三七总皂苷对缺氧复氧致皮质神经元损伤细胞凋亡相关基因及蛋白表达的影响

Effect of PNS on expression of apoptosis-relating mRNA and protein in impaired CNC caused by hypoxia/re-oxygenation

[目的]研究三七总皂苷(PNS)对缺氧复氧致皮质神经元损伤细胞凋亡相关基因及蛋白表达的影响,探讨PNS抗神经元缺氧/复氧诱导的细胞凋亡的作用。[方法]体外原代培养大鼠胎鼠大脑皮质神经元细胞(CNC),采用缺氧/复氧(H/R)诱导皮质神经元细胞氧化应激损伤模型,采用PNS50、10、2mg/L进行干预。采用实时荧光定量逆转录酶-聚合酶链式反应(RT-PCR)技术检测B细胞淋巴瘤-2(Bcl-2)、B细胞淋巴瘤-2相关蛋白(Bax)、天冬氨酸特异性半胱氨酸蛋白酶-3(caspase-3)mRNA表达的变化,采用福林-酚法(Lowrry)法检测caspase-3蛋白含量的变化。探讨PNS抑制神经元细胞凋亡的分子机制。[结果]PNS50、10mg/L剂量组可以显著降低Bax表达;PNS50mg/L组可以显著增加Bcl-2表达;PNS有降低caspase-3表达的趋势。PNS各剂量组均能够抑制cas-pase-3的活性,有剂量依赖性趋势。[结论]PNS可能是通过增加抑制凋亡基因Bcl-2的表达,抑制促凋亡基因Bax的表达,抑制caspase-3的活性等作用抑制神经元缺氧/复氧诱导的细胞凋亡。

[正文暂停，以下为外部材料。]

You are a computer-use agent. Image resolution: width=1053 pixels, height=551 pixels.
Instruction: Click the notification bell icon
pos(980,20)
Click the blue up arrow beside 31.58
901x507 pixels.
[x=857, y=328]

[Objective] In order to research the protective effect of PNS against apoptosis, we observed the effects of PNS on the mRNA expression of Bcl-2, Bax, caspase-3 and caspase-3 activity in impaired CNC model caused by hypoxia/re-oxygenation. [Methods] We cultured cortical neuronal cell （CNC） of rat in vitro and established an impaired cell model by hypoxia/re-oxygenation （H/R）. We treated the impaired cells with three dosages, 50 mg/L, 10 mg/L, 2 mg/L of PNS, and studied the mRNA expression of Bcl-2, Bax, caspase-3 by the method of real time RT-PCR. We studied the protein activity of caspase-3 by the method of Lowrry. [Results] 50 mg/L, 10 mg/L of PNS decreased the expression of Bax signifi- cantly compared with H/R group. 50 mg/L of PNS increased the expression of Bcl-2 significantly compared with H/R group. H/R group had a tendency of up-regulating and PNS group had a tendency of down-regulating the expression of caspase-3. These three dosages of PNS inhibited the protein activity of caspase-3 with a tendency of dose -dependent manner. [Conclusion] The possible protective mechanism of PNS against apoptosis may be by decreasing the expression of Bax, increasing the expression of Bel-2 and inhibiting the protein activity of caspase-3.